**Stored data:**

>> Start

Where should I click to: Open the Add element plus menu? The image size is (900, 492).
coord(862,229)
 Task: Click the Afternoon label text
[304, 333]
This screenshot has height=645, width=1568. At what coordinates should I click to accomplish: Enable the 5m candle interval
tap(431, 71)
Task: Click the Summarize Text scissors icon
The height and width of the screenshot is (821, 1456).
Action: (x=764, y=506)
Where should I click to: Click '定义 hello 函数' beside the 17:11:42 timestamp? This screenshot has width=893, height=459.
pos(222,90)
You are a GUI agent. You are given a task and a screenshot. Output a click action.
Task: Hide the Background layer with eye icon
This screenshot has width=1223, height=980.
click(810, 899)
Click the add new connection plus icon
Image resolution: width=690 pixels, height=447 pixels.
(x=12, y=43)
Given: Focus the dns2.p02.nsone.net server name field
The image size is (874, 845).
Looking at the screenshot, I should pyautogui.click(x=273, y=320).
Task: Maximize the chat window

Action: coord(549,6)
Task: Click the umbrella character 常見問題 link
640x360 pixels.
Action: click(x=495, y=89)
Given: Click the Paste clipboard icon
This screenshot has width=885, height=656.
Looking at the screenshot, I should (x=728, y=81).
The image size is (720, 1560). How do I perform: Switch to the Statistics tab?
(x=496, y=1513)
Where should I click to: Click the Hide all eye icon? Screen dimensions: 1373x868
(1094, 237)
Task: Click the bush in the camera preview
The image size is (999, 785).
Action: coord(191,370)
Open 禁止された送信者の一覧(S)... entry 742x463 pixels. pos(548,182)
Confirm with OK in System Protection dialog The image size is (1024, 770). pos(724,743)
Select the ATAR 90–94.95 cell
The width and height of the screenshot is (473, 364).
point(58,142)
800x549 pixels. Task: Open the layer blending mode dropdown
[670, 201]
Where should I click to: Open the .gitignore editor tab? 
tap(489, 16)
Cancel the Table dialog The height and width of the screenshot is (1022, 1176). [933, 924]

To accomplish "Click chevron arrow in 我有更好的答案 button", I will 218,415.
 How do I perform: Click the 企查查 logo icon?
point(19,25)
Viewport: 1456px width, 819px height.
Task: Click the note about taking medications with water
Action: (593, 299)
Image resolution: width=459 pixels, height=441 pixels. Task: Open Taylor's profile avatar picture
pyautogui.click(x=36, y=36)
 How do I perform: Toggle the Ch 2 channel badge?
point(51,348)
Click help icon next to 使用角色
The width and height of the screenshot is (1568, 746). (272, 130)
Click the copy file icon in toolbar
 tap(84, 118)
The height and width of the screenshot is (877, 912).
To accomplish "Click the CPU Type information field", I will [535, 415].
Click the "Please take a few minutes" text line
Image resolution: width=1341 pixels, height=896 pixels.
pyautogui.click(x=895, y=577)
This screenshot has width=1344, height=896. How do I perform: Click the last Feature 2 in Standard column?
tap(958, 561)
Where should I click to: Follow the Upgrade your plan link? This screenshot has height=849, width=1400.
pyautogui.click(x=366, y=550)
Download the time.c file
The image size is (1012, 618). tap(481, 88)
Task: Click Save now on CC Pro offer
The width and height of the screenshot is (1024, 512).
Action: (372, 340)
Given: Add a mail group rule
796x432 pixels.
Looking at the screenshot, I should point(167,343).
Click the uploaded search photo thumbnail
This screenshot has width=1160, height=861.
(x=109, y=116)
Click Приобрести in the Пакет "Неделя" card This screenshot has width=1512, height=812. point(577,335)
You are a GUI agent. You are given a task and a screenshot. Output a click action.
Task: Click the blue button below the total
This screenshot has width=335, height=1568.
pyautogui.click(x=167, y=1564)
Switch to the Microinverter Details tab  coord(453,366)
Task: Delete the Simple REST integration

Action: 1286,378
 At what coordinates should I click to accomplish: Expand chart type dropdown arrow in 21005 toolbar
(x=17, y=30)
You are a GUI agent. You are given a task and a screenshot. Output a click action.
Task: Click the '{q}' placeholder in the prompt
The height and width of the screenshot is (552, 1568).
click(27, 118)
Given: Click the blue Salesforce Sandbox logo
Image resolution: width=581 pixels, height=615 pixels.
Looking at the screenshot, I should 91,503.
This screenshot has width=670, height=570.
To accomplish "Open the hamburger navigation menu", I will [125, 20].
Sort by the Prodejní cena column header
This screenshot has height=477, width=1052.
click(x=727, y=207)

>> End

**Given exercise:** Rewrite the records above from the line with "Task: Delete the Simple REST integration" up to and including the line with "(x=17, y=30)", keeping the requests unchanged but multiplying every coordinate in the answers by 0.25 and rounding to whole numbers, with halves rounded up.

**Solution to the problem:**
Task: Delete the Simple REST integration

Action: 322,95
 At what coordinates should I click to accomplish: Expand chart type dropdown arrow in 21005 toolbar
(x=4, y=8)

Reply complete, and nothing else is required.